### Exercise directions
With the line containing "Image resolution: width=251, height=2576." as the start and the line containing "СТАТТІ ПО ТЕМІ (47, 897)" as the end, transcribe that span of the entries below exactly, including both.

### Information
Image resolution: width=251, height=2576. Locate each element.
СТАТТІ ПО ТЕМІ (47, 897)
...
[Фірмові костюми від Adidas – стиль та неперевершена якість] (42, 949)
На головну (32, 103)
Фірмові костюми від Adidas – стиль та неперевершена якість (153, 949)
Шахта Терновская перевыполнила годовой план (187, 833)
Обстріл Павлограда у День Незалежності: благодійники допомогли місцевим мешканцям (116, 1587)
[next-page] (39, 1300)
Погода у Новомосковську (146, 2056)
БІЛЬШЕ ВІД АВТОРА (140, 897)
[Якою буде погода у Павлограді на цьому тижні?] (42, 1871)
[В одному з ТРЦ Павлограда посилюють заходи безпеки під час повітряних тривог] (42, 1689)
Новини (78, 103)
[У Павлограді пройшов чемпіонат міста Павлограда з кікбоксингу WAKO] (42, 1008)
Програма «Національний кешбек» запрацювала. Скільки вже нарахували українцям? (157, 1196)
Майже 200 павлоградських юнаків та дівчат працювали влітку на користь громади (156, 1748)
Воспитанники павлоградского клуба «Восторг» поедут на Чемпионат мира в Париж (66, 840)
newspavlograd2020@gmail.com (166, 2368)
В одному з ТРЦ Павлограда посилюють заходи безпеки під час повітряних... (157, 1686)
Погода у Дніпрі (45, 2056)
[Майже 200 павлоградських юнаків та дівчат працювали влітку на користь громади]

### Your response
Image resolution: width=251, height=2576. Locate each element.
СТАТТІ ПО ТЕМІ (47, 897)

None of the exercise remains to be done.